Мощная корневая система вгрызлась в земную твердь, погрузившись до самых недр. Корни нырнули в жерла вулканов, пройдя сквозь скальное основание тектонических плит, сквозь бушевание магмы и жидкий металл оливинового пояса к самому земному ядру. Где-то глубоко, у самого центра мира, корни, способные пройти сквозь самое сердце ада, нашли то, что искали.
В бинарной системе Мидгард – Луна воцарилось наконец равновесие.
Надолго ли?
– Настало время испытаний, – вещал меж тем жрец. Голос его, негромкий, но сильный в своей вере, разносился далеко над внимающей толпой. – Время сеять семена; время ухаживать за всходами; время холить молодую поросль; время пестовать новый лес, который однажды превратится в новое Мировое Древо. Начните каждый с себя самого; спросите себя: посадил ли я свое дерево? Есть ли у меня на это время? Готов ли я встретить грудью невзгоды, готов ли защитить дом свой, детей своих, древо свое от врага, кем бы он ни был? И если ответом на все эти вопросы станет «да», то жизнь прожита не зря, и даже если суждено ей прерваться в этот самый момент – с радостным сердцем можно будет уйти из жизни, чтобы пировать с героями в небесных чертогах!..
Вот оно что.
Конец света – не шило; в мешке его не утаить. Такое способен почувствовать собственной шкурой каждый обитатель подлунного мира и его окрестностей.

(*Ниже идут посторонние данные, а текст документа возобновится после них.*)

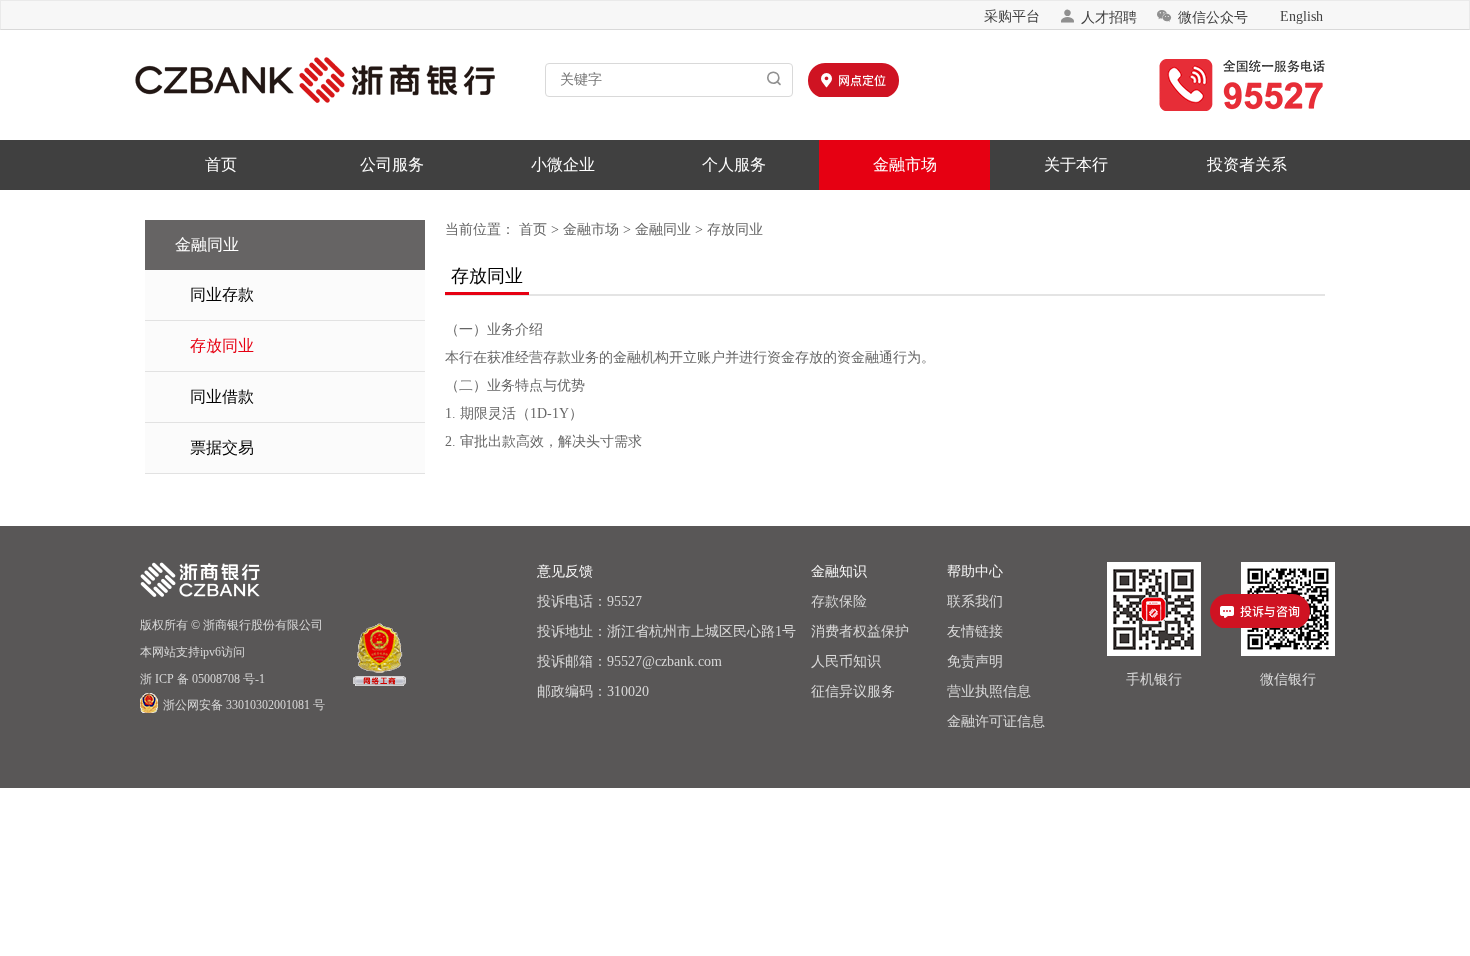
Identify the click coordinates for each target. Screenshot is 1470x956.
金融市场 (905, 164)
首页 (221, 164)
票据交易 (222, 447)
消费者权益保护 (860, 631)
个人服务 (734, 164)
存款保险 (839, 601)
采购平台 (1012, 16)
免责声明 (975, 661)
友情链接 (975, 631)
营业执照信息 (989, 691)
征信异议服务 (853, 691)
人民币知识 (846, 661)
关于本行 (1076, 164)
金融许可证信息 (996, 721)
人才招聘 (1098, 16)
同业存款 (222, 294)
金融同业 (663, 229)
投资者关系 (1247, 164)
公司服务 (392, 164)
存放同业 (222, 345)
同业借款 (222, 396)
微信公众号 (1202, 16)
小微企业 (563, 164)
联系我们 (975, 601)
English (1301, 16)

Мир входит в очередной виток спирали.
Рагнарек грядет.
А когда даже для богов наступают сумерки, простым смертным видна лишь тьма.

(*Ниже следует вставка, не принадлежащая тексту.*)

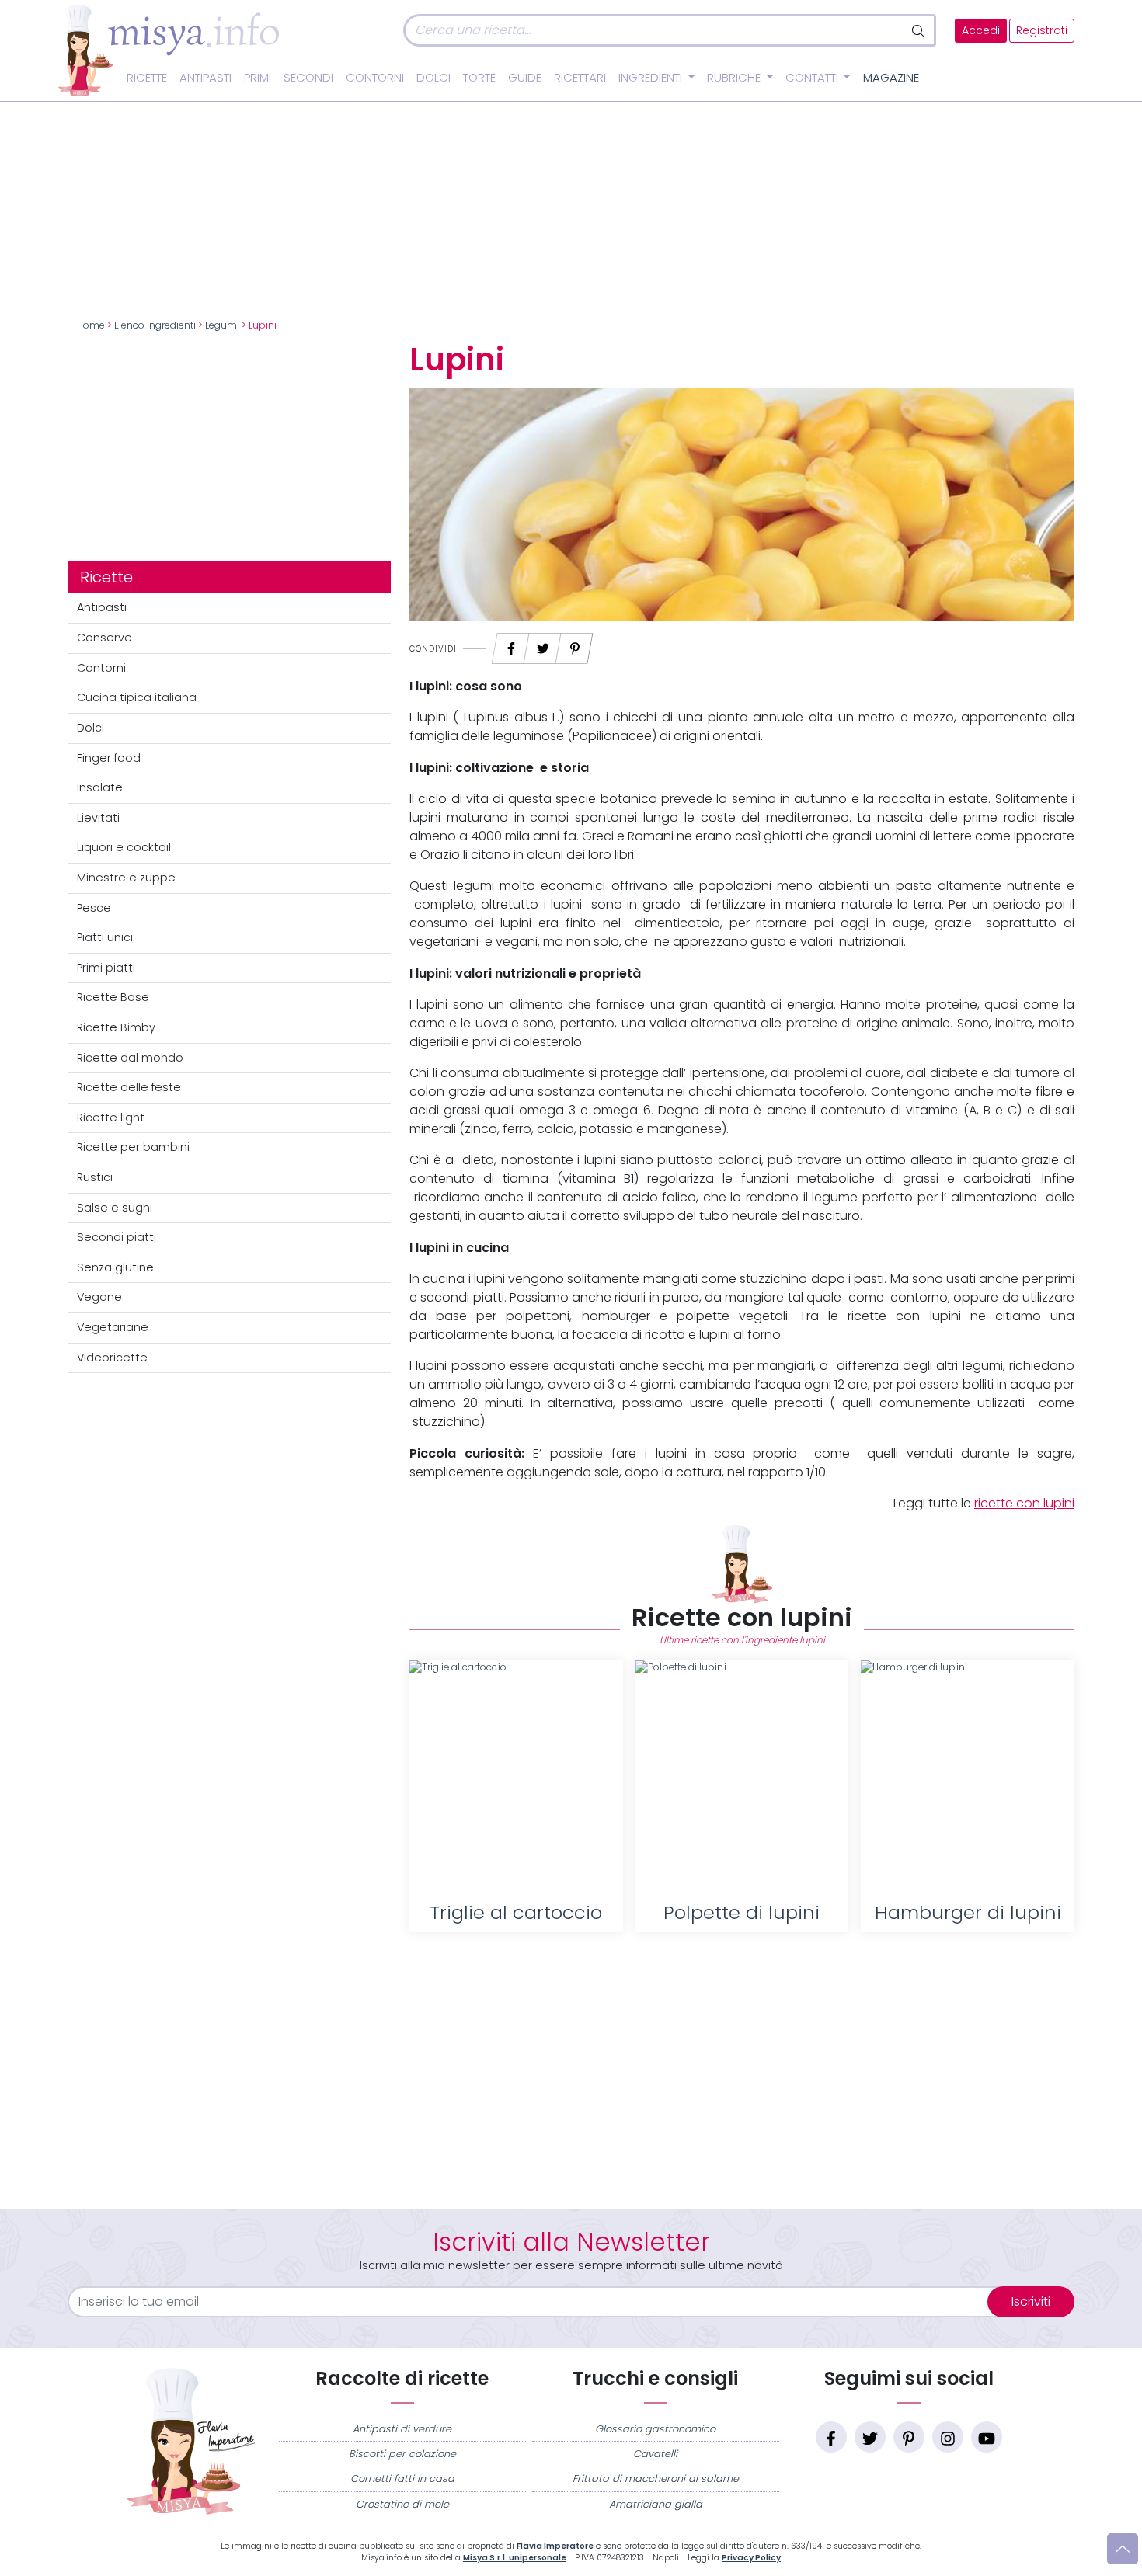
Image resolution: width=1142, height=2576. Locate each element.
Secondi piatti (116, 1237)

Козинцев кликнул извозчика и всю дорогу до Басилесова острова под мерное шипение пара в цилиндрах мрачно глядел в окно. За окном в стороне Кронштадта среди рваных туч величественно парили корабли заградительного авиаполка «Эринии». Валькирия на шпиле Петтерполевской крепости слепила глаза золотой блесткой на фоне серости неба. Вверх по свинцовой ряби Невы медленно поднимался серый, в асимметричных пятнах камуфляжной раскраски драккар класса «Йормунганд». Одна из орудийных башен задрала к тучам хоботы орудий, и одновременно с тройным громовым хлопком торжествующе зазвенели стекла в домах Дворцовой набережной.
Чадя огнедышащими соплами, низко над городом прошло звено «Фенриров», канув за крыши жилых кварталов Каменностровской стороны – туда, где за бастионом многоэтажных домов и многими верстами комариных болот далеко на севере горным отрогом уходила в облака массивная колонна Ствола. По набережным и у Биржи, под драконьими оскалами Ростральных колонн группками собирался народ, реяли имперские стяги, сверкали штыки и погоны. Тут и там брызгали слюной разносословные ораторы, экзальтированно вещали жрецы, грубо намалеванные плакаты призывали дать отпор закордонным душителям народных свобод. Город был полон солдат; по першпективам и линиям гарцевали, красуясь, казачьи патрули.